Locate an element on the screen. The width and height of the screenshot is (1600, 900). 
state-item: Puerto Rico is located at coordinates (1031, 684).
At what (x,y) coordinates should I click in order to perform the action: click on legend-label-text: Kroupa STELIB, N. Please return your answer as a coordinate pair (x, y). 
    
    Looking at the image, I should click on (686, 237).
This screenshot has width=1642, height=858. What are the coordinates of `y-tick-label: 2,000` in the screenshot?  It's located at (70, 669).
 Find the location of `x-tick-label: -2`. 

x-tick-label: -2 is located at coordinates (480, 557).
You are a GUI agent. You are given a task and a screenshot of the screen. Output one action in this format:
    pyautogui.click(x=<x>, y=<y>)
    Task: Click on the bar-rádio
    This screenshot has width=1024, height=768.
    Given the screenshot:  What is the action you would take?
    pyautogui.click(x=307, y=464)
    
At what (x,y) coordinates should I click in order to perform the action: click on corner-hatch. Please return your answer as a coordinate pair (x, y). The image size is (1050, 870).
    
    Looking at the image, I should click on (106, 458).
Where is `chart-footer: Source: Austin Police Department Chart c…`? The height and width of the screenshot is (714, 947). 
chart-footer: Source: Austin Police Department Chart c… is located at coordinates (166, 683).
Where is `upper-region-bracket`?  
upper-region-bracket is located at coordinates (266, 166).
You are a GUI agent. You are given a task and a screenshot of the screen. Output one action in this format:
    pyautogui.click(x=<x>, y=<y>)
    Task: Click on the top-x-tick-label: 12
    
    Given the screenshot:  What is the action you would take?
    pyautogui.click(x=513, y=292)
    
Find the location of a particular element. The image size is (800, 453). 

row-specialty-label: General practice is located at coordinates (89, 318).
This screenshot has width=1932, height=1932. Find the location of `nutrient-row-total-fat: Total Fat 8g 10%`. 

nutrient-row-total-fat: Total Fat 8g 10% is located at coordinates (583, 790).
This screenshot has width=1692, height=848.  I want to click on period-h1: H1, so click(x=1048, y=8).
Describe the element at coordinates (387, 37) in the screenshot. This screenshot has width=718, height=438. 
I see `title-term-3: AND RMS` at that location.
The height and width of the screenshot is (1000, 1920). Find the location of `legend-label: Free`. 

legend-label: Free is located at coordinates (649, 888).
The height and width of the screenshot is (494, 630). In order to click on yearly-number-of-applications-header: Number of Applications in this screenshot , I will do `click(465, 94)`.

____

Write out the lines above as a numbered list, leaving out the blank lines.

Problem solution:
1. Locate an element on the screen. The width and height of the screenshot is (1600, 900). 
2. state-item: Puerto Rico is located at coordinates (1031, 684).
3. At what (x,y) coordinates should I click in order to perform the action: click on legend-label-text: Kroupa STELIB, N. Please return your answer as a coordinate pair (x, y). 
4.     Looking at the image, I should click on (686, 237).
5. This screenshot has width=1642, height=858. What are the coordinates of `y-tick-label: 2,000` in the screenshot?  It's located at (70, 669).
6.  Find the location of `x-tick-label: -2`. 
7. x-tick-label: -2 is located at coordinates (480, 557).
8. You are a GUI agent. You are given a task and a screenshot of the screen. Output one action in this format:
9.     pyautogui.click(x=<x>, y=<y>)
10.     Task: Click on the bar-rádio
11.     This screenshot has width=1024, height=768.
12.     Given the screenshot:  What is the action you would take?
13.     pyautogui.click(x=307, y=464)
14. At what (x,y) coordinates should I click in order to perform the action: click on corner-hatch. Please return your answer as a coordinate pair (x, y). The image size is (1050, 870).
15.     Looking at the image, I should click on (106, 458).
16. Where is `chart-footer: Source: Austin Police Department Chart c…`? The height and width of the screenshot is (714, 947). 
17. chart-footer: Source: Austin Police Department Chart c… is located at coordinates (166, 683).
18. Where is `upper-region-bracket`?  
19. upper-region-bracket is located at coordinates (266, 166).
20. You are a GUI agent. You are given a task and a screenshot of the screen. Output one action in this format:
21.     pyautogui.click(x=<x>, y=<y>)
22.     Task: Click on the top-x-tick-label: 12
23.     Given the screenshot:  What is the action you would take?
24.     pyautogui.click(x=513, y=292)
25. Find the location of a particular element. The image size is (800, 453). 
26. row-specialty-label: General practice is located at coordinates (89, 318).
27. This screenshot has width=1932, height=1932. Find the location of `nutrient-row-total-fat: Total Fat 8g 10%`. 
28. nutrient-row-total-fat: Total Fat 8g 10% is located at coordinates (583, 790).
29. This screenshot has width=1692, height=848.  I want to click on period-h1: H1, so click(x=1048, y=8).
30. Describe the element at coordinates (387, 37) in the screenshot. This screenshot has width=718, height=438. 
31. I see `title-term-3: AND RMS` at that location.
32. The height and width of the screenshot is (1000, 1920). Find the location of `legend-label: Free`. 
33. legend-label: Free is located at coordinates (649, 888).
34. The height and width of the screenshot is (494, 630). In order to click on yearly-number-of-applications-header: Number of Applications in this screenshot , I will do `click(465, 94)`.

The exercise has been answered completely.